“Because she’s not afraid to get dirty, or to stand up to you. You think any of the discardable bimbos you screw is going to make a good wife?”
“You don’t know who I screw,” I say calmly. Which is mostly true. I don’t alert him when I get laid; the internet does that, apparently, and the internet is an unreliable source. “But at least I didn’t let Mommy pick a wife for me.”
The constipated look returns in full force.
“Anyway,” I deflect, “she’s Cole Hudson’s sister. And she works for me. Remember that whole lecture you just gave me about our fraternization policy?”
“She just quit.”
“She didn’t quit. That won’t hold.” It can’t, unless I want Cole to be very pissed at me.
“So, fire her.”
“Because that’ll make her want to marry me. You really missed your calling as a matchmaker, Gray.”
“You don’t have to love each other, you know. Look at Granddad and Grandma.”
“Ah, yes. The blueprint for wedded bliss.”
“I didn’t say it was bliss. But it worked.”
“Did it?”
“Getting engaged will keep women away from you while you finish your challenge,” he grinds out, “and it will drown all this playboy crap in the media. Which means it should be your top priority as of right now.”

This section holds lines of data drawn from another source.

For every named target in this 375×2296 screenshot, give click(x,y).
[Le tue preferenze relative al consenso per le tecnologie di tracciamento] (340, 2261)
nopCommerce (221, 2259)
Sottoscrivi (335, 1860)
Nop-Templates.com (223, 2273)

“So you really want me to conjure a fake fiancée just for appearances? I’m not you, Graysen.”
He scrapes a hand through his hair. I rarely see Graysen lose his cool, but this whole conversation is getting under his skin.
He abhors public exposure of any kind. He probably hates having to get engaged at all, just because it’s what’s expected of him, though he’d never admit it.

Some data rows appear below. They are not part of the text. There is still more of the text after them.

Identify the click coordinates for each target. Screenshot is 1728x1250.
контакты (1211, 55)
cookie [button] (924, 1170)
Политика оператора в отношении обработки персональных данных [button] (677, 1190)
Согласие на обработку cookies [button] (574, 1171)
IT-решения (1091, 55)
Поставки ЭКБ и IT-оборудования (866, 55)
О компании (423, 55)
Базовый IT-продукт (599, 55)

Asking me to create positive press to bury the bad is like a worst-case scenario for him.
Desperate times.
“Fake or real,” he growls, like a man who has way more important shit to deal with than standing here arguing with me about my sex life, “I give less than zero fucks, Jamie, okay? Just make sure it’s convincing. You’re Prince Charming and she’s your Cinderella.”
With that, he stalks out of my office, probably wishing he were an only child.
The feeling is mutual.
I watch his black SUV roll down my driveway through the window, the vein still throbbing in my head.

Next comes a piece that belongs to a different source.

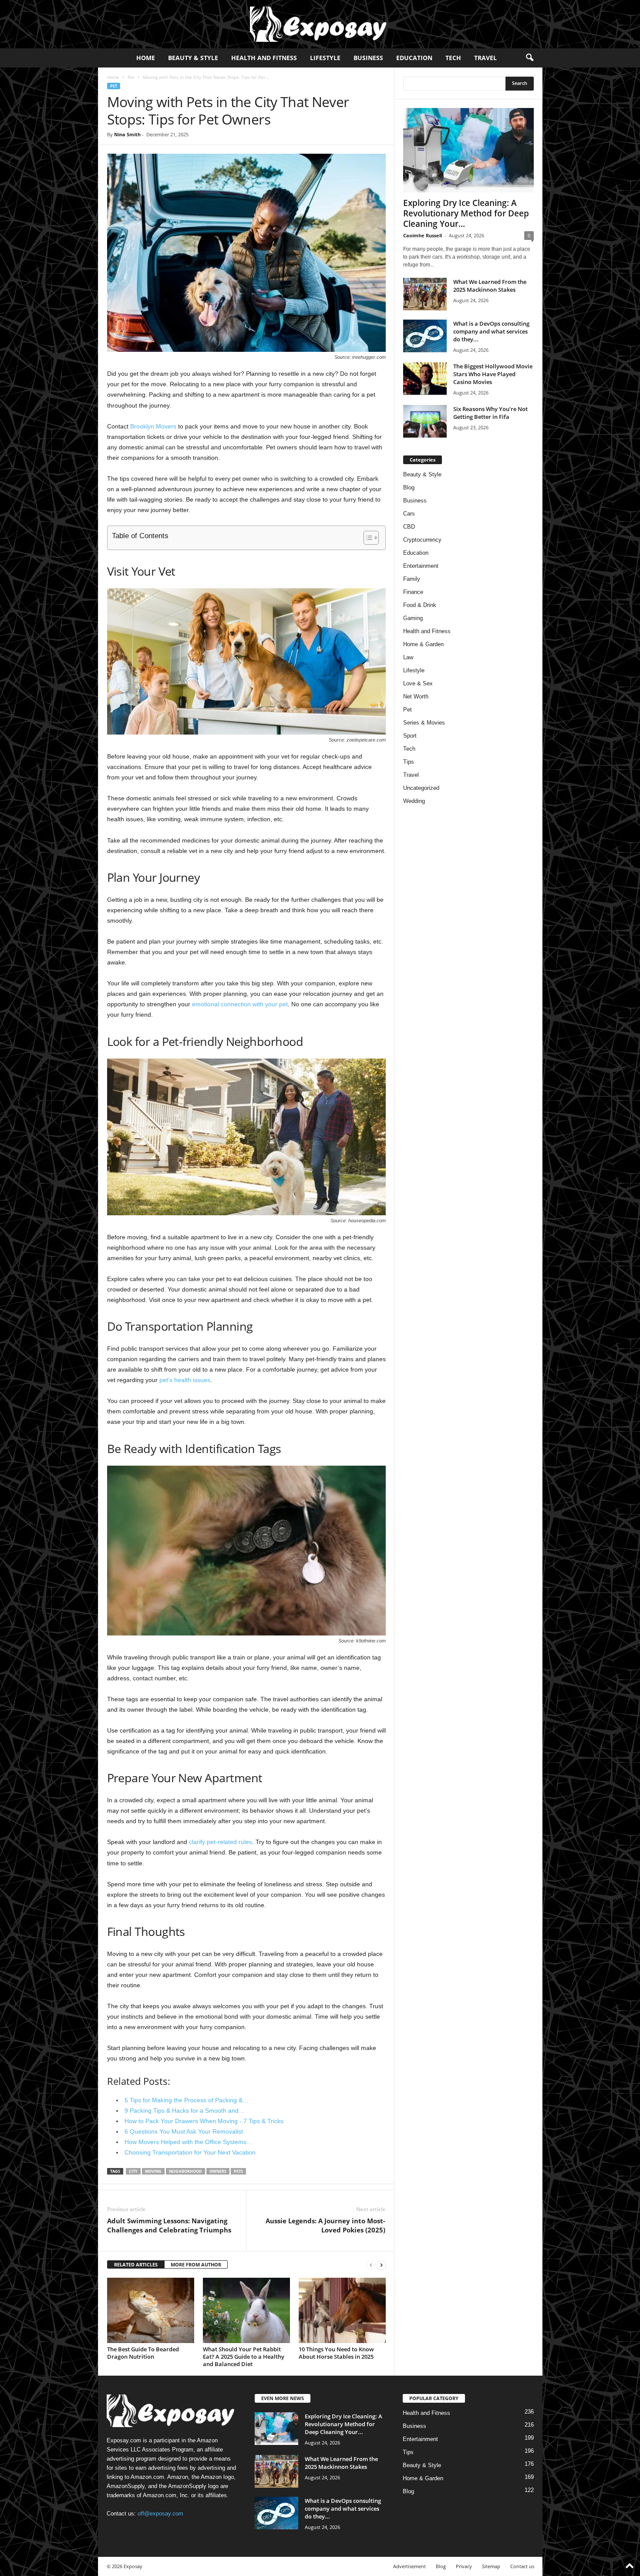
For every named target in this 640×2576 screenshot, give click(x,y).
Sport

At least Cole left for the airport already. Call that a win. I’ll just have to smooth things over with his sister before he hears anything.
Hopefully she didn’t already call him to complain about me.
I don’t see her in the garden from my office windows, so I go looking for her. I’m not about to go near her room, and I don’t see her out by the pool or anywhere else, so I go to Clara’s office. “Where’s Miss Hudson?”
“She left.”
“What?”
“I believe… she’s gone.” Clara rises to her feet when she realizes I don’t like that answer. “I sent you a text.”
I pat my pockets, realizing I left my phone on the desk in my office. “What text?”
“I thought you’d want to know. While you were in your meeting with Mr. Vance, she left with her little suitcase.”